Investors who sell bank stocks because the U.S. Treasury yield curve has inverted "will be wrong," Jim Cramer says.
"The behavior towards the financials is stupid," Cramer said during an exclusive video-conference call with members of his Action Alerts PLUS club for investors.
Many major banks' stocks fell around 4% during Wednesday's 800-point Dow selloff after the spread between the two- and 10-year U.S. Treasury yields briefly inverted. An inverted yield curve -- where interest rates on long-term bonds drop below those of shorter-term bonds -- has historically meant the U.S. economy is heading into a recession. It's also often meant tough times ahead for banks, which traditionally turn profits by borrowing money short term at low rates and lending it out longer term at higher rates.
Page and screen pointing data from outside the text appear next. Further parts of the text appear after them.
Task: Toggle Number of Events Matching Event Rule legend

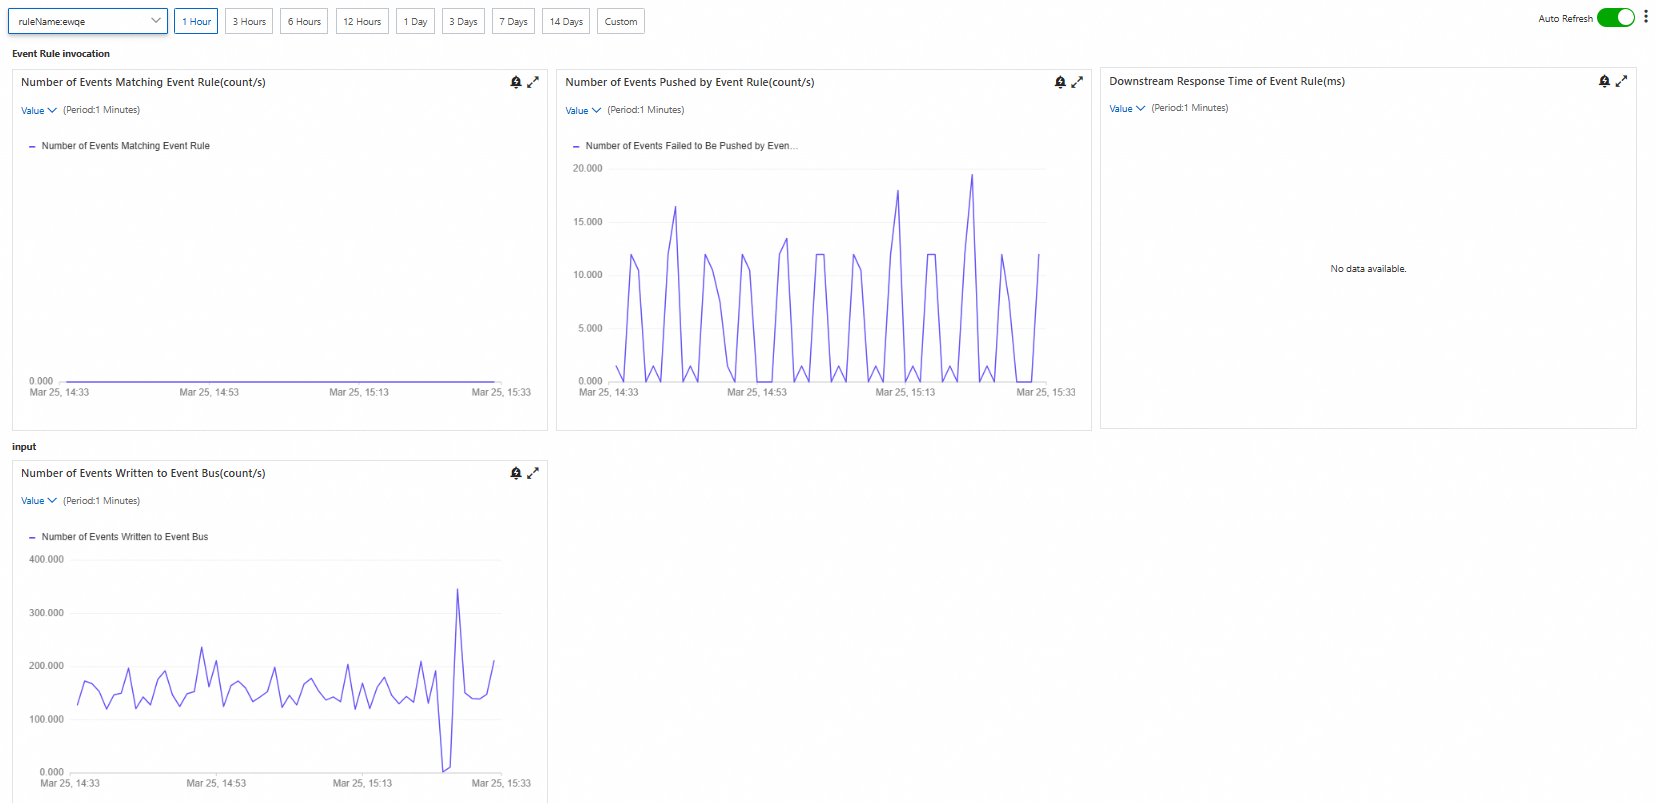Action: [119, 146]
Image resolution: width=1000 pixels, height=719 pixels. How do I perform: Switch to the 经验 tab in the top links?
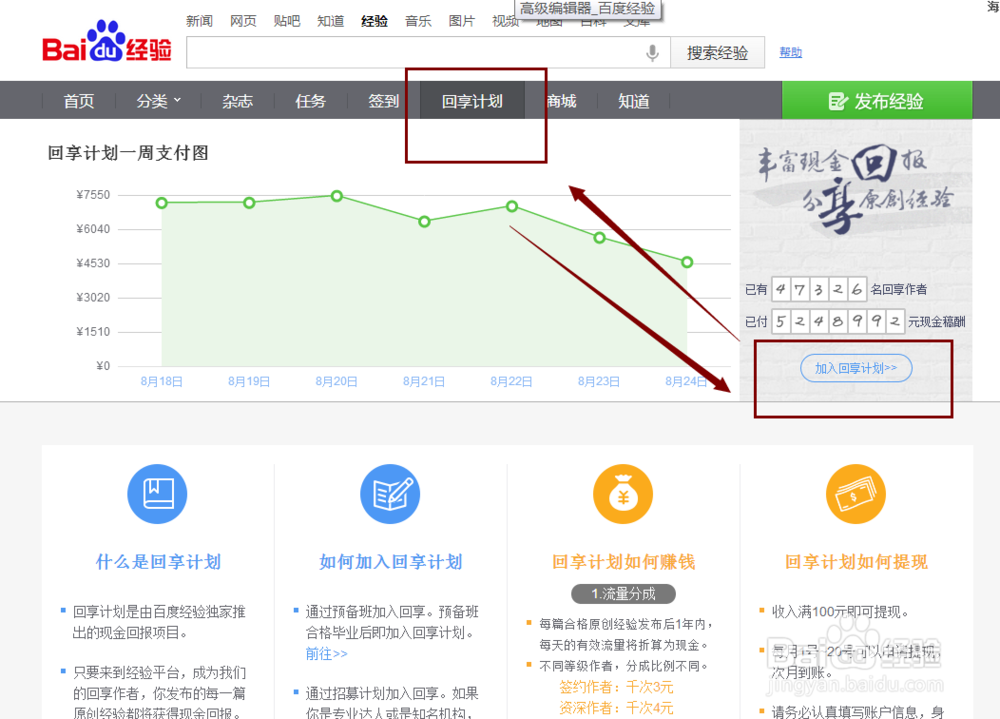(374, 20)

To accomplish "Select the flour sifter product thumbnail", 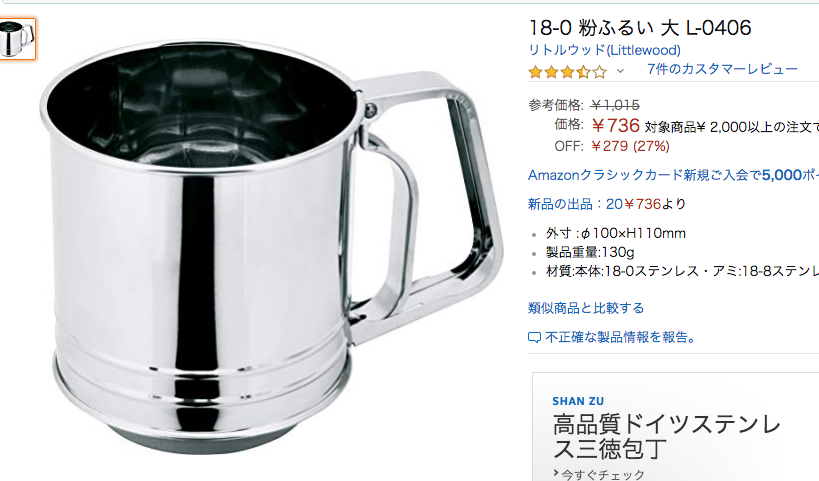I will click(17, 39).
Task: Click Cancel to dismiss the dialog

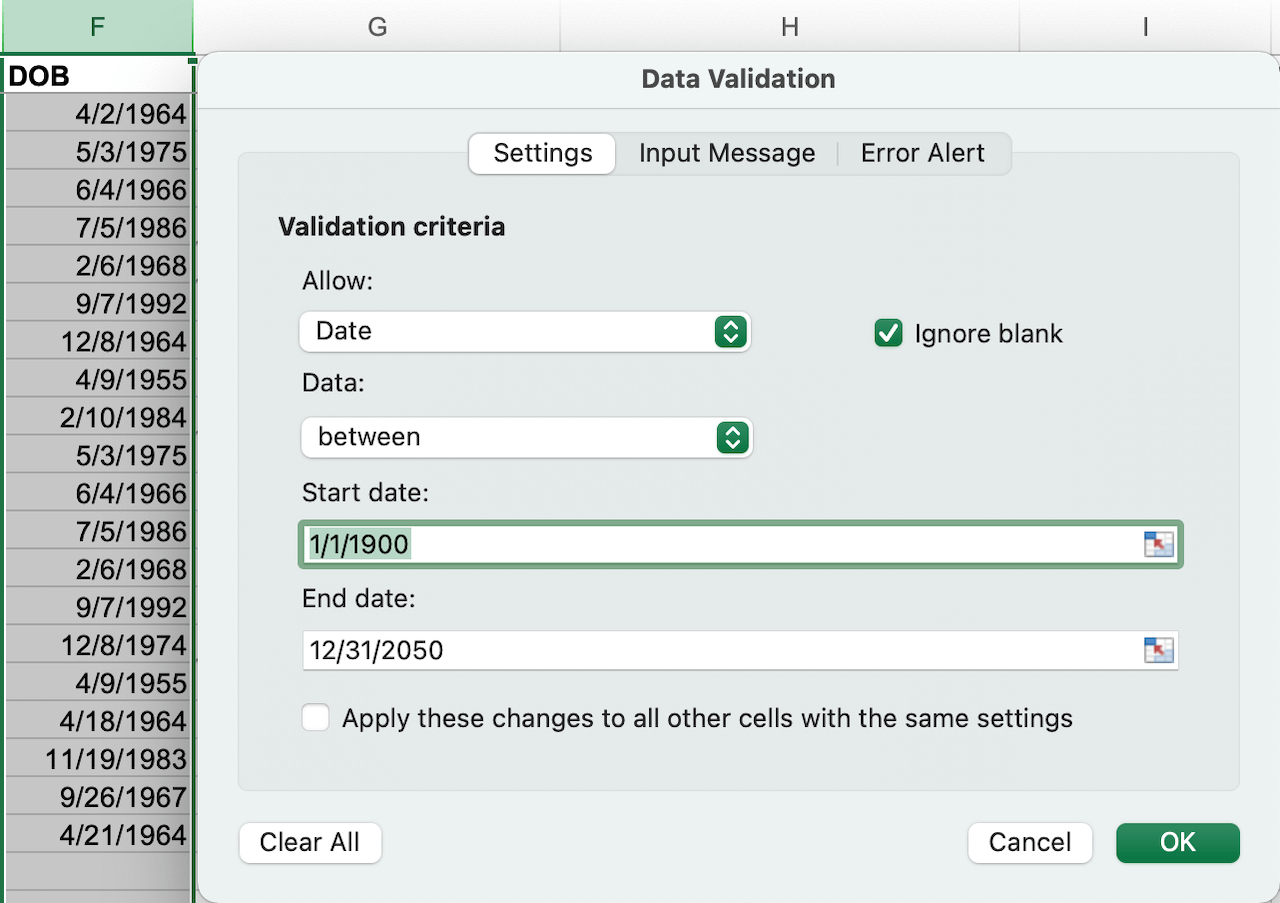Action: coord(1030,842)
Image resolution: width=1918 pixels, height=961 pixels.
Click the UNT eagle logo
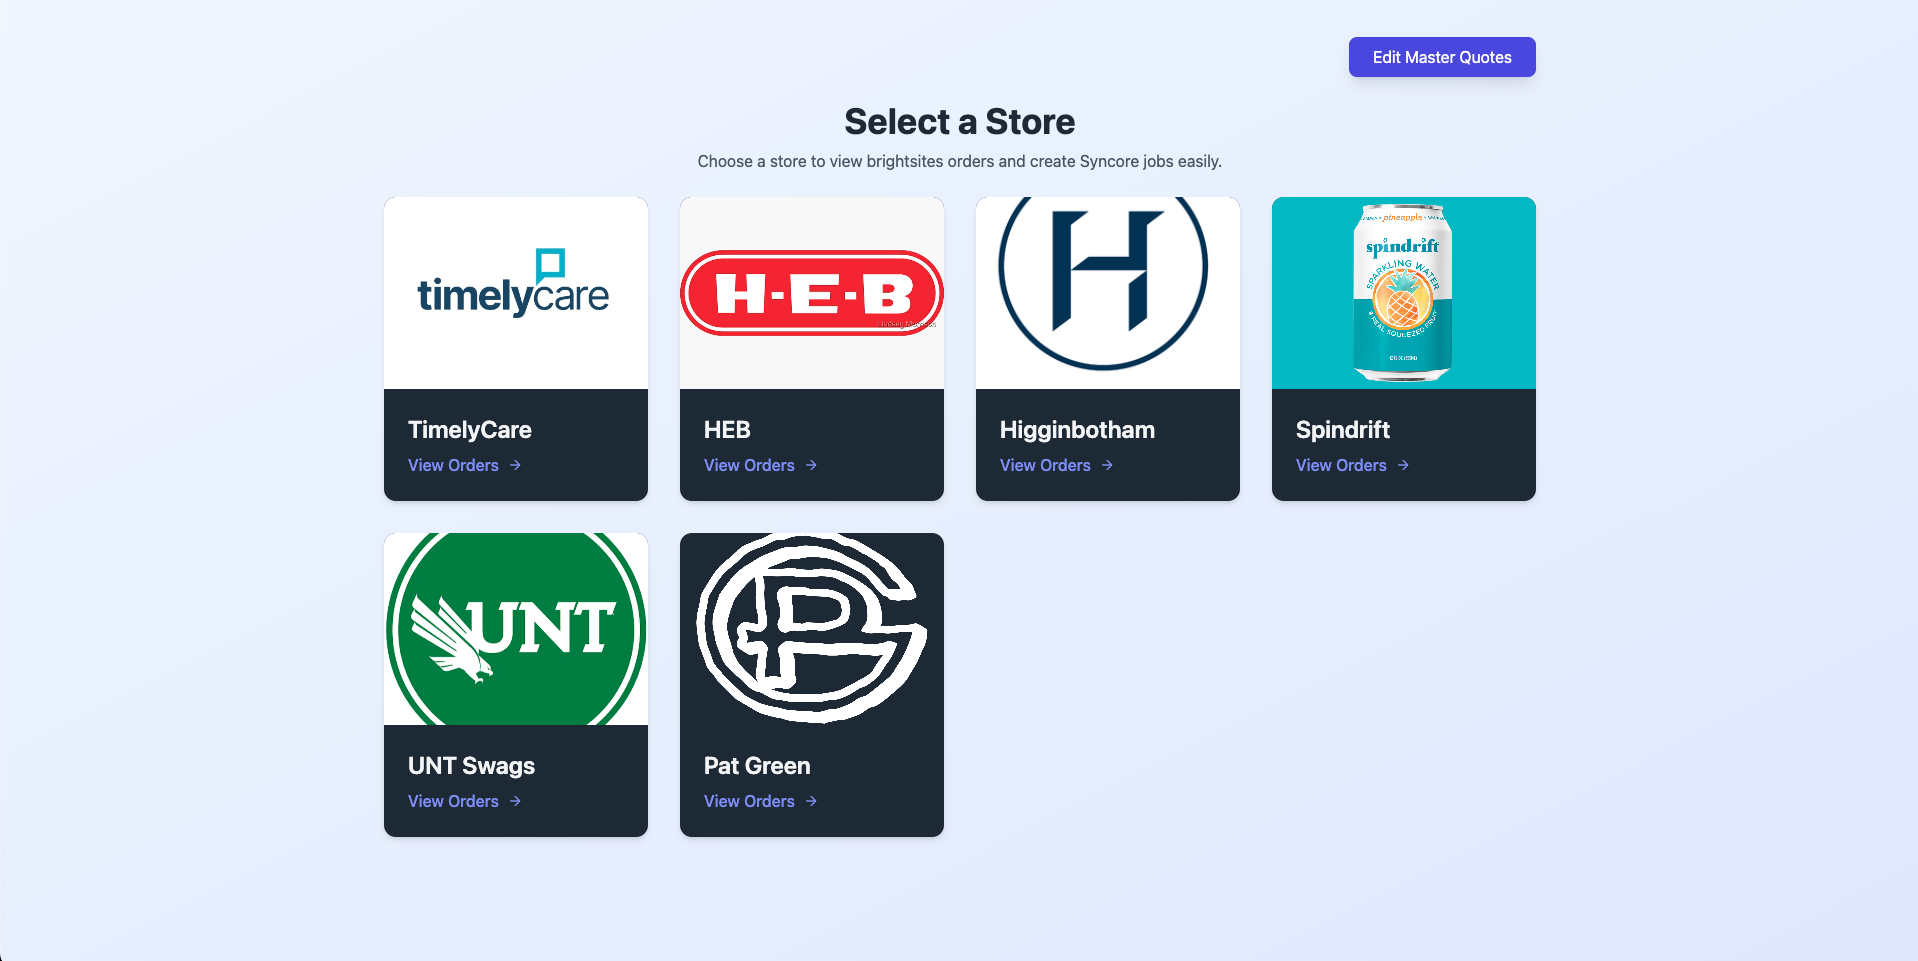[514, 628]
Cramer said that's created a knee-jerk selloff for bank stocks whenever the yield curve inverts or comes close to it. "There are algorithms which just say: "OK, look -- when the yield flattens or gets inverted, you must sell banks.'"
But the expert said that big banks like Goldman Sachs (GS) - Get Report , Citigroup (C) - Get Report and JPMorgan Chase (JPM) - Get Report no longer rely solely on the spread between long- and short-term rates to turn profits.
"Goldman Sachs does not need a yield curve to make a lot of money -- Goldman Sachs is now a recurring revenue stream," he said. "Citigroup is a worldwide company -- it does not need a yield curve [either]. It has tremendous fees and processing and has a gigantic buyback. JPMorgan is the finest bank in the world, and I will take my chances with [its] 3% yield."